As tablet popularity rises and that of e-readers falls, the e-book business could suffer, according to Kelly Gallagher, vice president of publishing services at Bowker Market Research, which partnered with BISG on the survey.
“Tablets will adversely affect the e-book business in that the tablet is a multifunction device and will therefore draw the reader into non-book activities and therefore cause them to consume books slower and therefore buy fewer books versus a single function e-reading device,” said Gallagher.
The survey, conducted among 1,000 e-book buyers in February 2012, has good news for publishers, too.
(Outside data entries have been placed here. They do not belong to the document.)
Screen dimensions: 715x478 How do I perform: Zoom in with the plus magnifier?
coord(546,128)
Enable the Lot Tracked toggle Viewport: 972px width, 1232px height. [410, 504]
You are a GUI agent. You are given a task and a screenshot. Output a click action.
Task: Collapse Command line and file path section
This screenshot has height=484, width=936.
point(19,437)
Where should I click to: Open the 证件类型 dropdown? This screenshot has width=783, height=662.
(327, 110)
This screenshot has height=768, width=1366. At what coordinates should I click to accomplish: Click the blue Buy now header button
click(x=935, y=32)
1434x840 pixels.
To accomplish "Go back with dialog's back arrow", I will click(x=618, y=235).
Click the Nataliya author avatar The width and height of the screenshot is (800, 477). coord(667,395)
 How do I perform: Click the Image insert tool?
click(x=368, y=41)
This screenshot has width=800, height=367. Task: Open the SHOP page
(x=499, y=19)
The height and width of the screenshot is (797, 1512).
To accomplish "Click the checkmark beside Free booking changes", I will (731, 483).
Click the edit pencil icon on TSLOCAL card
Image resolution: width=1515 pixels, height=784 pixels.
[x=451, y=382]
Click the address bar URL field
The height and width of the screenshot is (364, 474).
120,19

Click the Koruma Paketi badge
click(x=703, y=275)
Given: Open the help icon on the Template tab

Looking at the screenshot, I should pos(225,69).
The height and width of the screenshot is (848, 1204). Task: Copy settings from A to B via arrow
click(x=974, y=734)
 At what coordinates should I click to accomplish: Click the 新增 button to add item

Nearly two thirds of respondents said they spent more money on e-books once they bought an e-reading device of any kind and nearly three quarters said they bought more e-book titles.
In the short term, at least, e-book buying continues to rise despite the growing popularity of tablets.

Free E-Reader?
As consumers increasingly turn to tablets versus e-readers, e-reader manufacturers will respond by lowering prices, said Gallagher. So much so that by year-end, Amazon and Barnes & Noble will be selling e-readers for $0 in order to encourage book-buying and customer loyalty.
“I think Nook and Kindle will actively promote this [a free e-reader] by the end of the year,” said Gallagher. “Both for different interests. Nook because the books drive the business; Give away the razors, sell the replacement blades. And Amazon to keep the reader, customer captured so that they can maintain the buyer for all their other products.”
In December 2012, Hachette Digital head Maja Thomas told Digital Book World, “I’ll expect to see a free reader come on the market with some business model around it and I’m still expecting to see that.”

1 comment:

Mark Hubbard said...

I think you can argue the reverse to this. I have a kindle, but there were some books coming out in Kobo I wanted to buy, so I've bought an iPad allowing me to buy and read multi-formats.

(Plus library service is Kobo - though the one week only lend period for a library ebook makes that service unusable until I'm in an old people's home.)